Jeeny: “I sometimes wonder what would happen if every ad had a conscience. If every copywriter asked themselves, ‘Would I say this to my family?’ Maybe the world would slow down. Maybe we’d start trusting again.”
Jack: “Or maybe no one would buy anything. Truth doesn’t sell, Jeeny. Desire does.”
Jeeny: “Then make desire truthful.”
Host: The rain softened, the dawn beginning to bleed into the sky, faint light brushing against the diners’ faces. Jack looked at her, the fight in his eyes dimming, replaced by something heavier — maybe shame, maybe reflection.
Jack: “You know, when I wrote my first big campaign, my mother called me.
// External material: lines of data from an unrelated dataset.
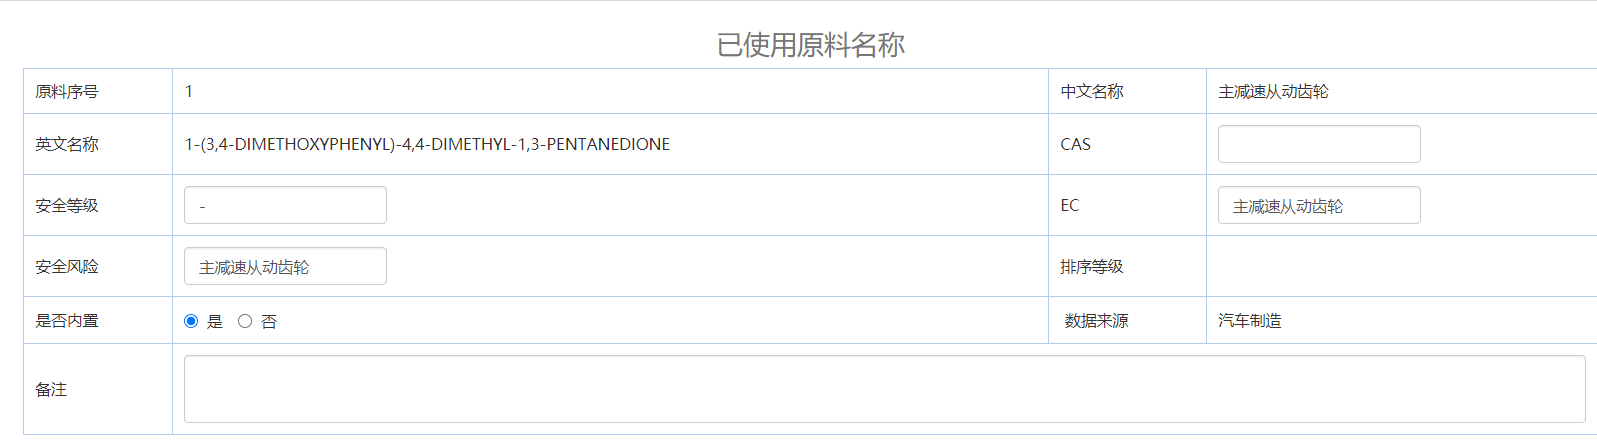Click the 备注 label cell
This screenshot has height=444, width=1597.
(x=51, y=389)
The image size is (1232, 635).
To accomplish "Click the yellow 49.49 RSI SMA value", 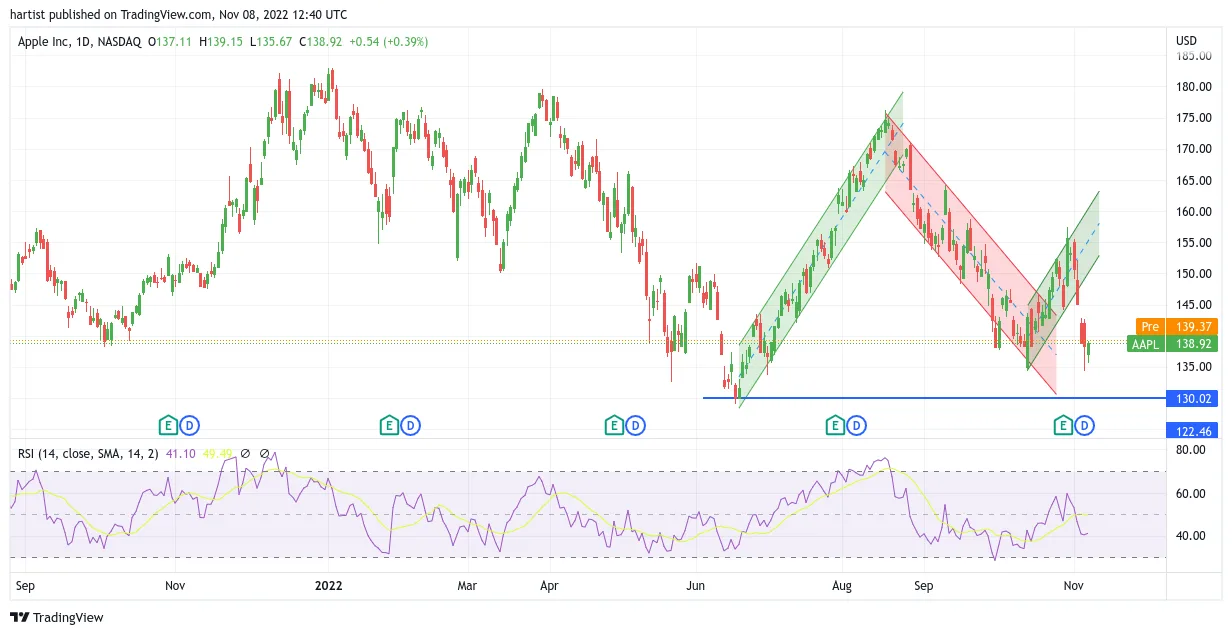I will [x=217, y=454].
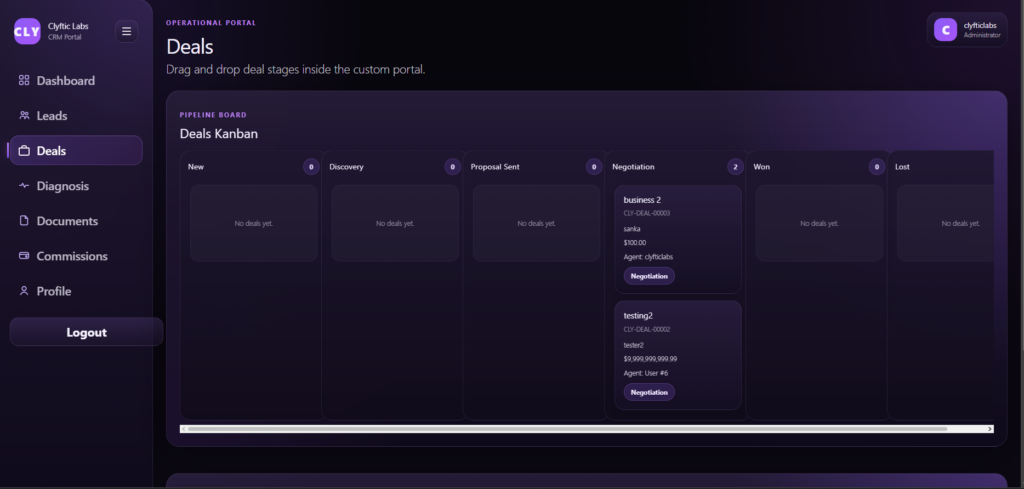Open the clyfticlabs Administrator account menu
Screen dimensions: 1024x489
pyautogui.click(x=966, y=30)
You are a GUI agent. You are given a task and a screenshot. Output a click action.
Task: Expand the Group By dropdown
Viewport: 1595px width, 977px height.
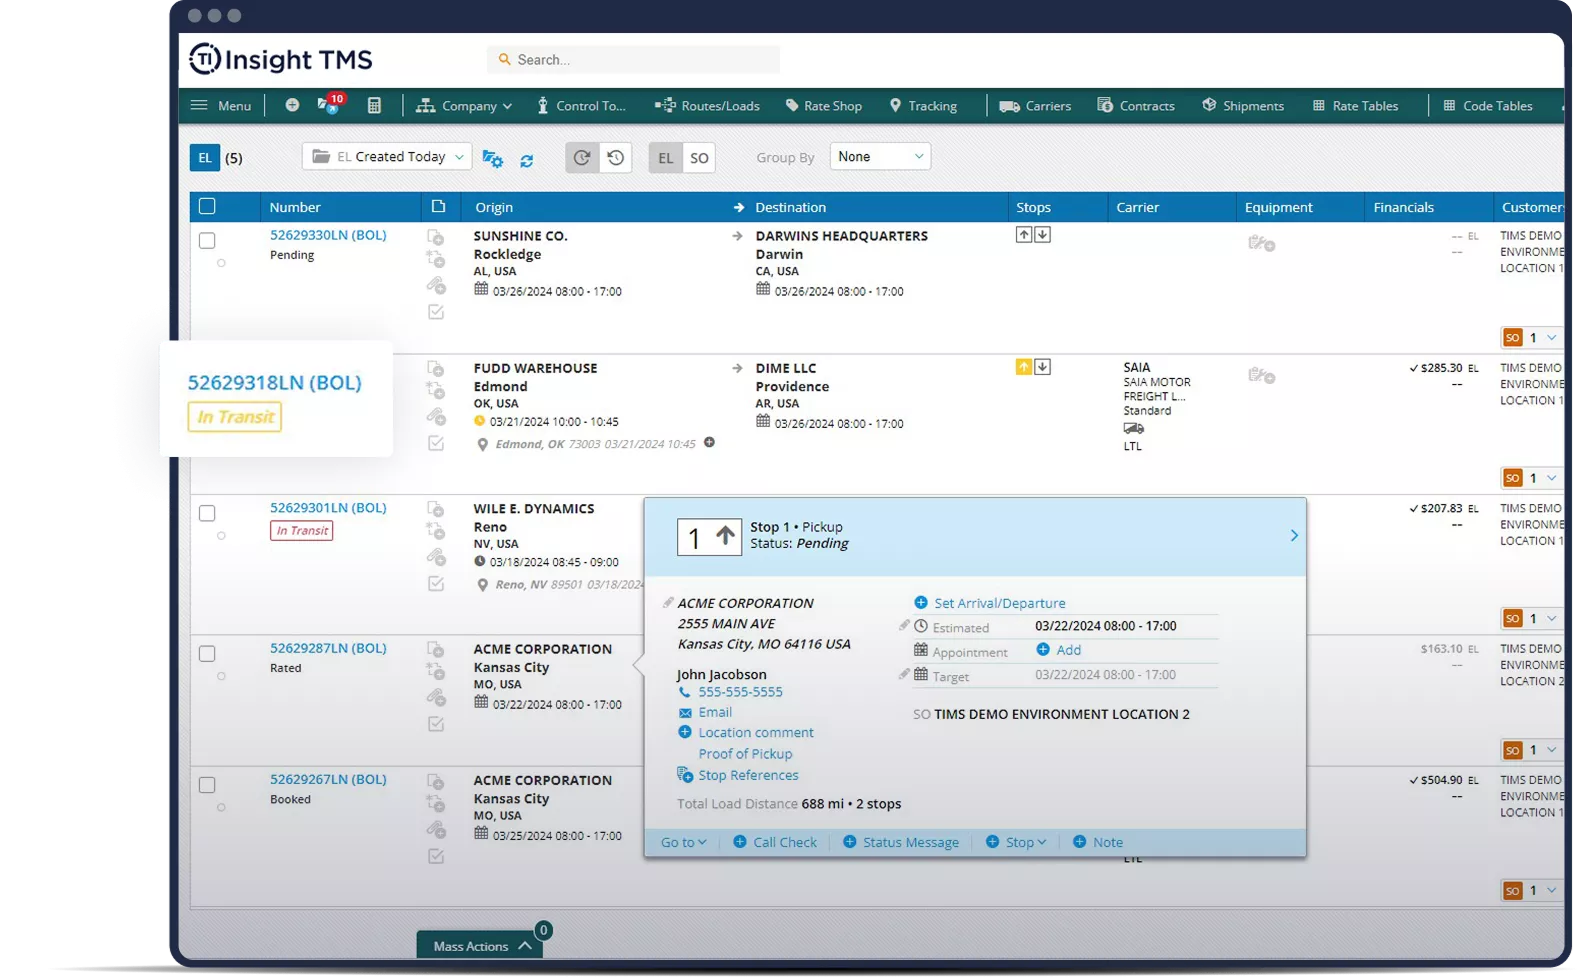880,157
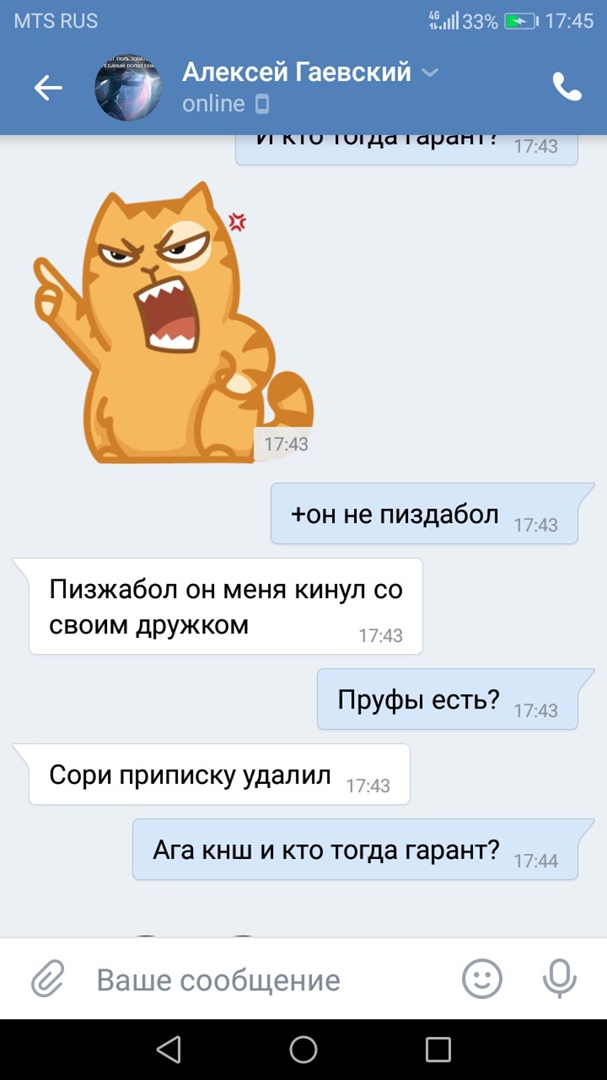Open the emoji and sticker picker

click(482, 979)
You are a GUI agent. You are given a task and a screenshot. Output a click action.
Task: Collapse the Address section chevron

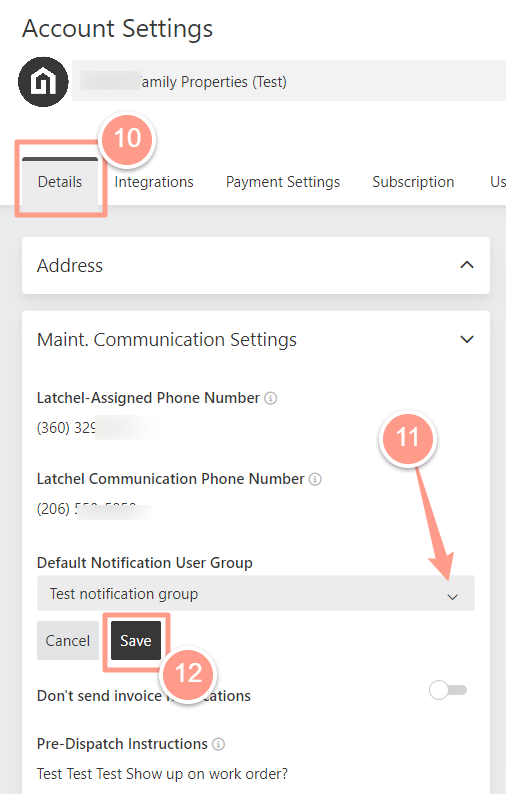coord(467,265)
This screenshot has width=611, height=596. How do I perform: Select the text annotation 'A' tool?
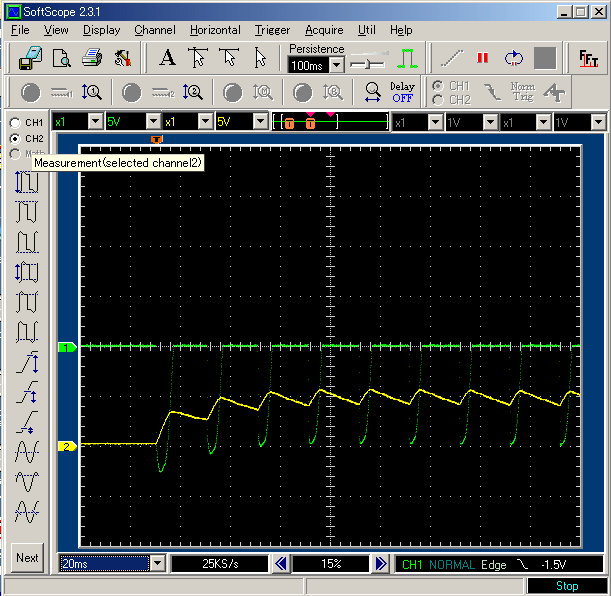167,58
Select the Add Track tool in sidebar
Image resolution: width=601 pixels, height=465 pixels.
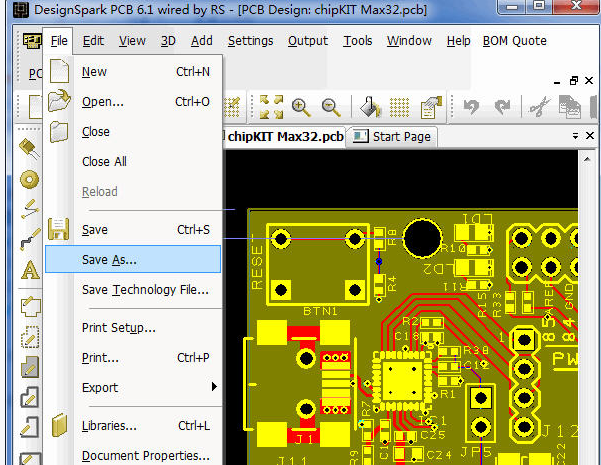pyautogui.click(x=29, y=238)
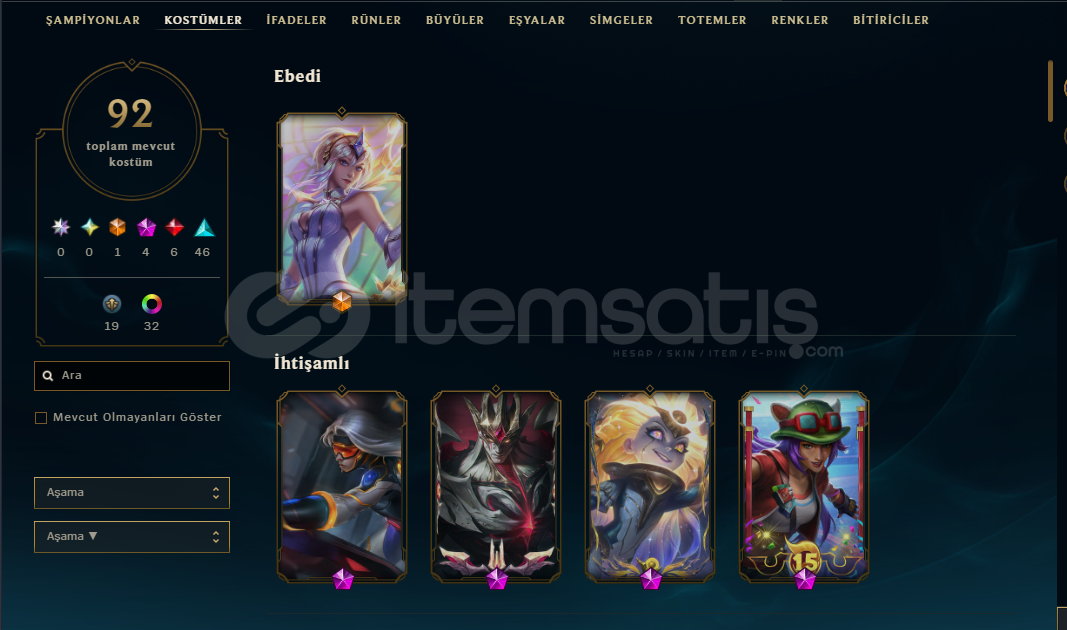
Task: Click the Ara search input field
Action: click(x=132, y=376)
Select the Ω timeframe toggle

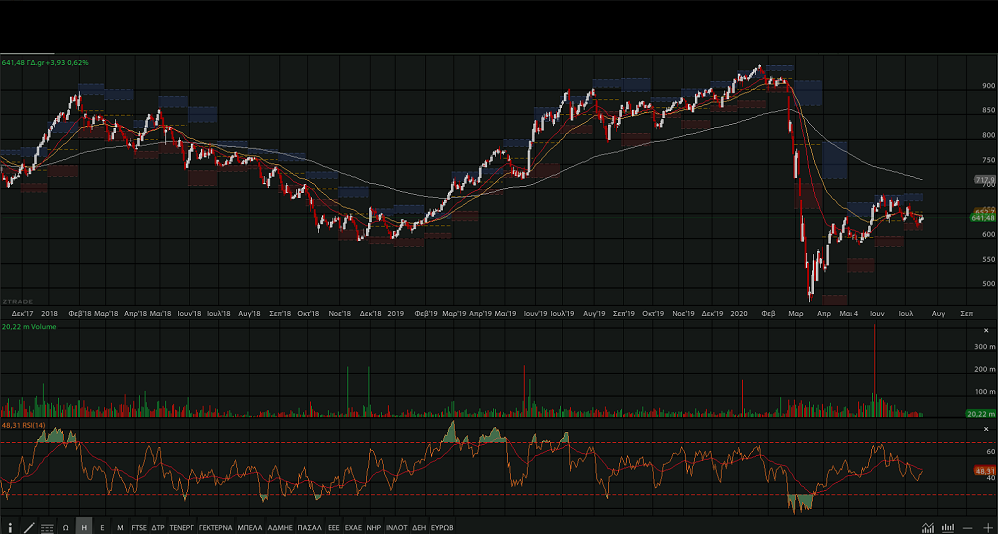tap(66, 526)

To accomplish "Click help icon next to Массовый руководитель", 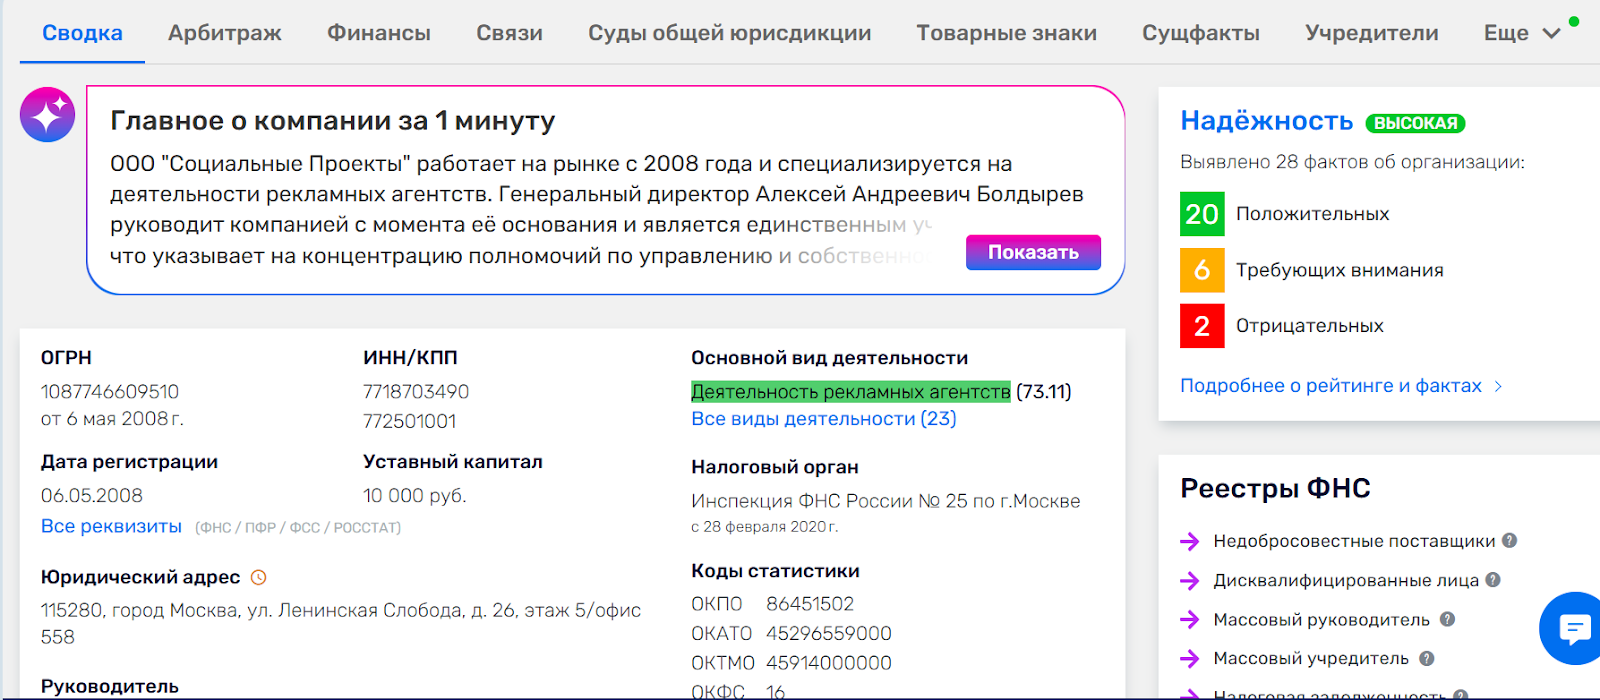I will tap(1447, 619).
She said, ‘I saw your ad on TV — I’m so proud of you.’ And all I could think was, she believed every word of it. Every line. And none of it was true.”
Jeeny: “And did that make you proud?”
Jack: “No,” he said quietly. “It made me tired.”
Host: The diner fell silent, the only sound the slow drip of coffee into the pot, like time itself cooling. Jeeny reached across the table, her hand resting over his — not as forgiveness, but as recognition.
Jeeny: “You’re still a good man, Jack. You just forgot what the truth feels like.”
Jack: “Maybe.” He looked at her, the faintest smile ghosting his lips. “Maybe it’s time to write something my mother could believe again.”
Host: The camera pans to the window, where the billboards flicker and fade in the growing light. The rain stops. The city breathes. Somewhere, behind all the noise, the truth waits — not in slogans, not in promises, but in the quiet decision to mean what we say.
And in that fragile morning, the lesson lingers — that every word, like every lie, eventually meets its mirror. And when it does, we must be willing to see our reflection — and call it by its real name: truth.